When I was in my early twenties I was involved in establishing a crisis pregnancy center in our city. I was working with a great group of people who had a heart for the unborn: physicians, young moms, business executives, and two area pastors. Although diverse, the group was unified by our mission to rescue the helpless.
We remained unified until the day the decision was made that our center was not going to focus primarily on rescuing the unborn, but our first priority would be sharing the gospel with women in need. A sharp division came when some in the group decided the gospel didn’t fit with their idea of what the center should offer. They threatened to remove their financial backing if the center was going to go this route.
But how could we be committed to preventing death without offering eternal life?
How could we reach out to save babies from physical destruction without offering life to their mamas as well? How could we ignore the most urgent need for the mothers of these unborn? How could we truly minister with compassion without the gospel of the cross?
There is debate among Christians about this topic. One popular writer recently stated, “Most Christians have no idea what the gospel really is.” He then proceeded to enlighten readers to his version of “the gospel.” He contended that the Church has ignored the “true gospel,” which is ridding the world of social injustice, poverty, racism, and the ills of mankind.
The reality of the gospel absolutely compels us to tackle these injustices through mercy ministries. We must convey the reality of God’s love in a real and tangible way.
But we must never replace sharing the gospel of the kingdom with the kingdom service of the gospel.
Replacing the Gospel
When serving in mercy ministries, it is easy to become so overwhelmed by the needs of the outcast and afflicted that we become fixated on the physical and leave out the message of the cross (Romans 5:8–10).
In living out the gospel, we must always remember that the ultimate concern when ministering to the needy is their soul-need.
Reaching out to administer true love to those in need will include evangelism. We must be careful not to leave out evangelism when doing mercy ministry. If we do not present the gospel in our acts of service we may be doing “works of compassion,” while neglecting our responsibility to evangelize. True mercy, sincere love, will include the most loving act of all—sharing the life-giving truth of the gospel.
The term “evangelism” is derived from the Greek term euaggelizo—“to announce good news, especially the gospel: declare, preach the gospel.” In other words, evangelism requires someone to speak or convey the “good news” or the message of the gospel.
Social ministry is incomplete unless the gospel message is the foundation and purpose.
Rescuing the unborn or filling empty stomachs alone is not fulfilling Jesus’ commission. Meeting physical needs is a demonstration of God’s merciful character. But those living in darkness need the light of the gospel more than anything else.
Yes, we must take a stand against social injustices. Yes, we are to feed the hungry, to rescue those who are being led to slaughter, to stop sex-trafficking, to care for the orphan and the widow—but as a means of evangelism as well as mercy. Meeting physical needs are temporary solutions; giving the gospel message is of eternal importance.
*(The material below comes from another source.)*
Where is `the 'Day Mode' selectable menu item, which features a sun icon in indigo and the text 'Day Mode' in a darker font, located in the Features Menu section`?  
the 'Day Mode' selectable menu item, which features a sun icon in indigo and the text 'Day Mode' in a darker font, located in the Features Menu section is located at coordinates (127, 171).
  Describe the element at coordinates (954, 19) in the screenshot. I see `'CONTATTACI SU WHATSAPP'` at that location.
If the cross is central, mercy ministries will be an outflow of the gospel.
The Rest of the Story
By the way, although some said the center wouldn’t be able to survive financially when high-level supporters pulled out because of our decision to share the gospel with every client, we survived! Not only that, since the center was established, thousands of babies have been rescued from abortion and hundreds of people have placed their faith in Jesus. That is the power of the gospel at work!
What avenues is God providing for you to share the gospel today? How is the message of the cross motivating you to reach out to others?